TRECHO DA PÁGINA:
Eu era muito pequena, mas me lembro como se fosse hoje, das tardes pós escola em que eu e meus irmãos sentávamos no banco de trás do carro e olhávamos aquela panela grande, maior do que nós. Ela ocupava quase todo o porta-malas do carro e dela saía uma fumaça com um cheiro muito bom. Cuidávamos dessa panela com carinho para que nada acontecesse. Éramos guarda-costas de algo muito valioso. Aquela era a sopa que alimentaria muitas pessoas da comunidade. Eram sopas, distribuição de alimentos, roupas, visitas, apoio, conversas, organizações de festas e Natal solidário. Eu tive o privilégio de crescer em meio a comunidades, projetos sociais e mais do que isso: em meio a pessoas que me ensinaram muito sobre a vida. 

 

Eu não me lembro de nenhum momento da minha vida em que fiquei sem fazer ação social. E já adulta eu fui, a cada dia, me interessando mais e mais por ajudar o próximo e entender como as organizações não governamentais funcionavam. Foi com essa curiosidade que comecei a participar dos processos de seleção de voluntários de ONGs maiores, como Make a Wish e História Viva. 

 

No dia em que apresentei minha monografia na pós-graduação, tirei nota máxima e também me formei como contadora de histórias no História Viva. Foi um dia tão importante e feliz. Nessa mesma ordem: importante por ter nota máxima na entrega do TCC e feliz na festa de formatura do Instituto. Foi durante as visitas que fazia aos hospitais e asilos, onde transformava histórias de idosos em contos infantis para levar até as crianças nos hospitais, que eu percebi que o voluntariado tinha transformado minha vida. Entre todas as ações sociais que fazia, eu trabalhava e estudava, mas o social era o mais importante: era o que me preenchia, foi onde encontrei grandes amizades e me encontrei no mundo. 


Mas foi em 2011 que tudo começou a mudar mais intensamente. No meu processo de autoconhecimento, fui viajar e escolhi ficar o mês inteiro das minhas férias de trabalho em Cuba. Na época, viajar para Cuba era uma loucura. Depois de um mês sem internet, escutando histórias e experienciando aquele país, eu não voltei a ser a mesma Mariana. E assim, logo em seguida, eu tive a necessidade de tirar outras férias e me envolver daquela maneira mais uma vez. 

 

Resolvi então fazer voluntariado em um lugar que não fosse o Brasil, por uma simples razão: sempre acreditei que somos todos um, que o amor não tem fronteiras e que só estamos bem se todos estão. Eu queria entender e vivenciar, em diferentes lugares, como as pessoas em situações de vulnerabilidade viviam e o que elas tinham a me ensinar. Porque eu aprendi, desde aquela época da distribuição da sopa, que são as pessoas quem me ensinam sobre a vida.

MATERIAL FORNECIDO:
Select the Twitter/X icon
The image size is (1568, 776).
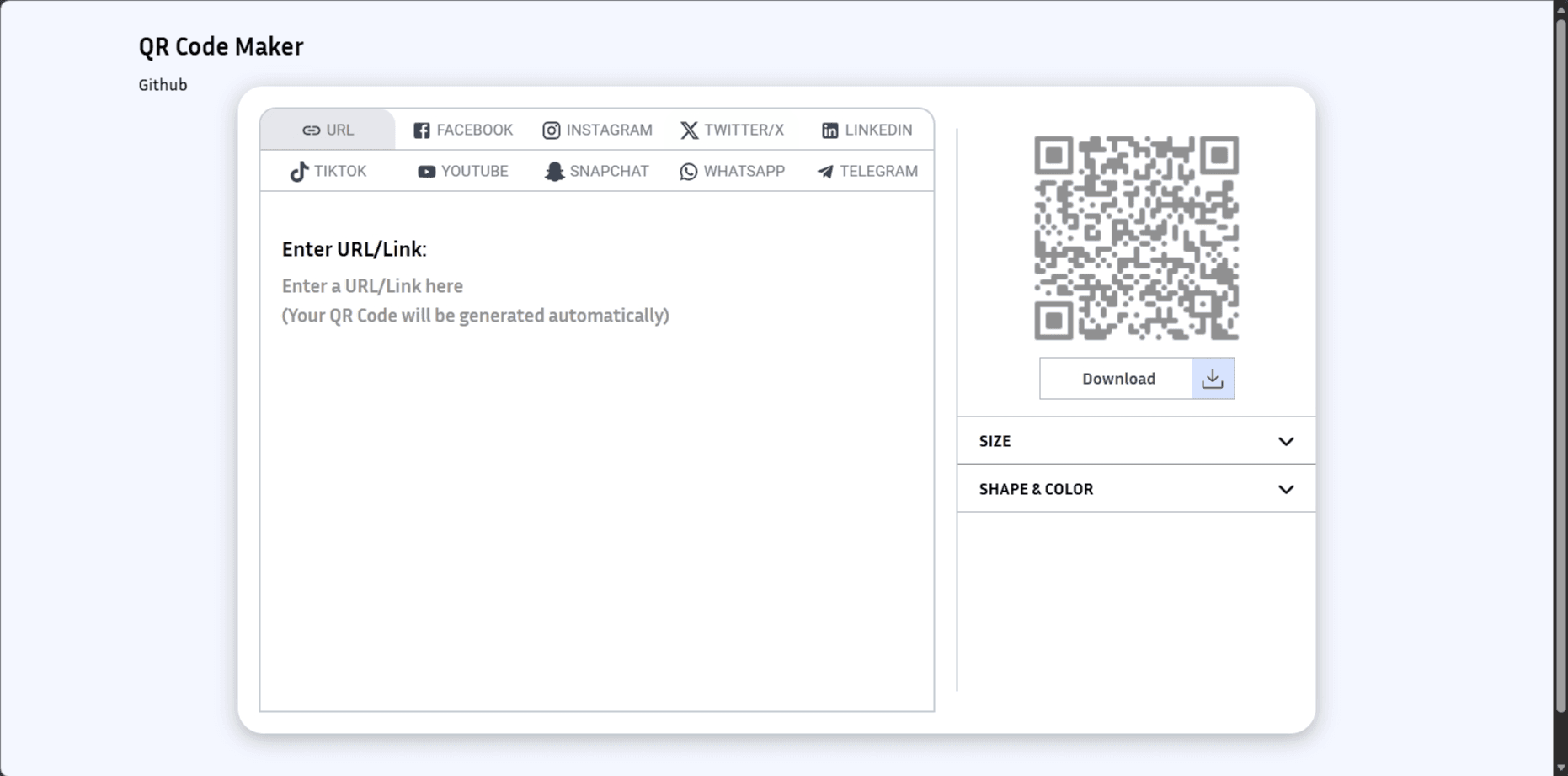[x=689, y=130]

TAREFA PROPOSTA A:
Responda com base no relato sobre voluntariado:
(i) Que parte do carro a panela de sopa ocupava quase inteiramente?
(ii) Quais ONGs maiores são citadas como aquelas cujos processos de seleção de voluntários ela começou a frequentar?
(iii) Em que ano ocorreu a viagem de férias, e para qual país?
TAREFA PROPOSTA B: Dê continuidade ao relato sobre voluntariado a partir da última frase apresentada.

RESPOSTA DO EXERCÍCIO A:
(i) O porta-malas.
(ii) Make a Wish e História Viva.
(iii) Em 2011, para Cuba.

RESPOSTA DO EXERCÍCIO B:
Nesta segunda viagem, escolhi a Guatemala. Nos dois primeiros dias em Antigua, eu apenas chorava. Visitava a igreja e chorava como um bebê. Eu não tinha ideia do porquê eu chorava tanto, mas o fato foi que, depois de 25 dias dando aulas de inglês para a comunidade de pastores, eu, mais uma vez, não voltei a mesma. Já no Brasil, passei quatro meses em crises de choros frequentes. Não sabia o que estava acontecendo, mas sentia profundamente que ciclos da minha vida estavam se encerrando. Senti a imensa necessidade de mudar. Continuar vivendo os meus privilégios e ignorar tudo o que vivi não era mais uma possibilidade. 

 

Eu sempre gostei do meu trabalho, mas ele simplesmente não me preenchia mais. Eu já tinha vivido tantas experiências transformadoras, conhecido tantas pessoas. A mudança era inevitável. Abracei meus valores e meus porquês, encarei de perto os meus medos e entendi que eu precisava ir além. E foi assim que resolvi pedir demissão e passar três meses viajando pelo sudeste asiático. Essa minha vontade de viajar para lugares não tradicionais vem da necessidade de enxergar a vida através do simples. Gosto de explorar e viver a simplicidade do dia-a-dia de uma cultura que não é a minha, de um lugar que não conheço, de uma língua que não falo. É através dessas experiências que reflito e entendo mais sobre a minha própria vida. É assim que percebo que nossas semelhanças são maiores que as diferenças. 

 

Depois dessa temporada na Ásia, decidi voltar para o Brasil e para o mercado de trabalho. Passei meses procurando emprego e não fui chamada para nenhuma entrevista. Enquanto isso, fazia freelas de fotografia infantil e foi quando, em 2014, vi no Instagram uma fotografia do Sudão que mexeu profundamente comigo. E, praticamente de uma hora para outra, eu resolvi que precisava ir para algum país do continente africano. Eu só não pensei naquele momento que uma mulher viajando sozinha para aquele destino talvez não fosse tão simples. E que eu não tinha dinheiro suficiente pra isso. “Detalhes”.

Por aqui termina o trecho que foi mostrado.